Directions for this task.
Rewrite every line from the start of the items through the line holding "click(x=273, y=783)", inclusive, requests included. Multiply each coordinate in the answers by 0.65 and round to whole numbers, halves up, leaving all other numbers unchanged.

Stored rows.
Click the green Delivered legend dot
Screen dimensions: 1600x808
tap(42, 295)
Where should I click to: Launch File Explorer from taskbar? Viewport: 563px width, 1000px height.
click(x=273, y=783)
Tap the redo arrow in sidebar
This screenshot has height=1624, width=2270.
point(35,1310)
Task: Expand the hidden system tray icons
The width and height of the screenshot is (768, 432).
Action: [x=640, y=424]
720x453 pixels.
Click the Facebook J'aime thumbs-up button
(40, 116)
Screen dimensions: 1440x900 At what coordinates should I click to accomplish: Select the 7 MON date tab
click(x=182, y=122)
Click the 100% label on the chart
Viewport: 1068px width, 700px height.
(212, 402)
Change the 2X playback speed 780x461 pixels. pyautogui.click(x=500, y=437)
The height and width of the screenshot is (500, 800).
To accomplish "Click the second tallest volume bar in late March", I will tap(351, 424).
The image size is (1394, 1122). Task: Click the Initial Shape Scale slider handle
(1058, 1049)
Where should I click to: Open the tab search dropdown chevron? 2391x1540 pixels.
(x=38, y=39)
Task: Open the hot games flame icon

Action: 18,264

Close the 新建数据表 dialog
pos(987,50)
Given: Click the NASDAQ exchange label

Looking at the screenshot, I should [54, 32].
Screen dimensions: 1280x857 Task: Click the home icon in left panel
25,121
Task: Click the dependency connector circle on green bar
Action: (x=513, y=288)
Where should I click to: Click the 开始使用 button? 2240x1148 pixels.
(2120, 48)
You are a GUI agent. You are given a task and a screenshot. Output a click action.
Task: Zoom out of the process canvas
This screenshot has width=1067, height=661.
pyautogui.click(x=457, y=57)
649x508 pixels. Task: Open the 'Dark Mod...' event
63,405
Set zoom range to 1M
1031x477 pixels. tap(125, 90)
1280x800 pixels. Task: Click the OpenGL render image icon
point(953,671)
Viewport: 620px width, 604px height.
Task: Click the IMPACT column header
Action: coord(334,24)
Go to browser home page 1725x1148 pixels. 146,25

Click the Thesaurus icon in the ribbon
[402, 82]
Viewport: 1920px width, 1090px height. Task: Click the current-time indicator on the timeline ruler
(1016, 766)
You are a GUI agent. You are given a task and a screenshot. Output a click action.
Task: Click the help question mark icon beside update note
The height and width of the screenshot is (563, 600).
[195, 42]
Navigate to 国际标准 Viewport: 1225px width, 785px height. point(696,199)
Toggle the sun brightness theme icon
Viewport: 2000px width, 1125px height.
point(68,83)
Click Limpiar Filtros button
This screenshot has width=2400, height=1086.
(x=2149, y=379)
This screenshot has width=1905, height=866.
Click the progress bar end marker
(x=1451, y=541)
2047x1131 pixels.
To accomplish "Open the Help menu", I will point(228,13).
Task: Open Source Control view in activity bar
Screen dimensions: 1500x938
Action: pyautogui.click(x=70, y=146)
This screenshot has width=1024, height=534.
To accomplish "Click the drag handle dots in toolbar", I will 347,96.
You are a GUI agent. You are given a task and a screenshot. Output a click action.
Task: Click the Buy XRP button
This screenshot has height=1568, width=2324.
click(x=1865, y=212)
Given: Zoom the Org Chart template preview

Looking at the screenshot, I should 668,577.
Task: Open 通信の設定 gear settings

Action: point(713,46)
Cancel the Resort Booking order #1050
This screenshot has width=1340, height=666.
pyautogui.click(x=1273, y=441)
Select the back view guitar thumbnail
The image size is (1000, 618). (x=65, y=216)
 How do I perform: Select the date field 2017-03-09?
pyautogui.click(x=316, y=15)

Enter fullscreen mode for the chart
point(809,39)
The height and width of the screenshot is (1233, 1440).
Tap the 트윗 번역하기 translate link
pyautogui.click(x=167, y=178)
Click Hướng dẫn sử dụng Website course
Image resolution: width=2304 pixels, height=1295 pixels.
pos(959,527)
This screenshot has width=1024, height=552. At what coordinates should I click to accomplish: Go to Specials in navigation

Result.
Click the green Delivered legend dot
Screen dimensions: 1600x808
tap(27, 192)
Where should I click to: Launch File Explorer from taskbar? Viewport: 563px width, 1000px height.
click(x=177, y=509)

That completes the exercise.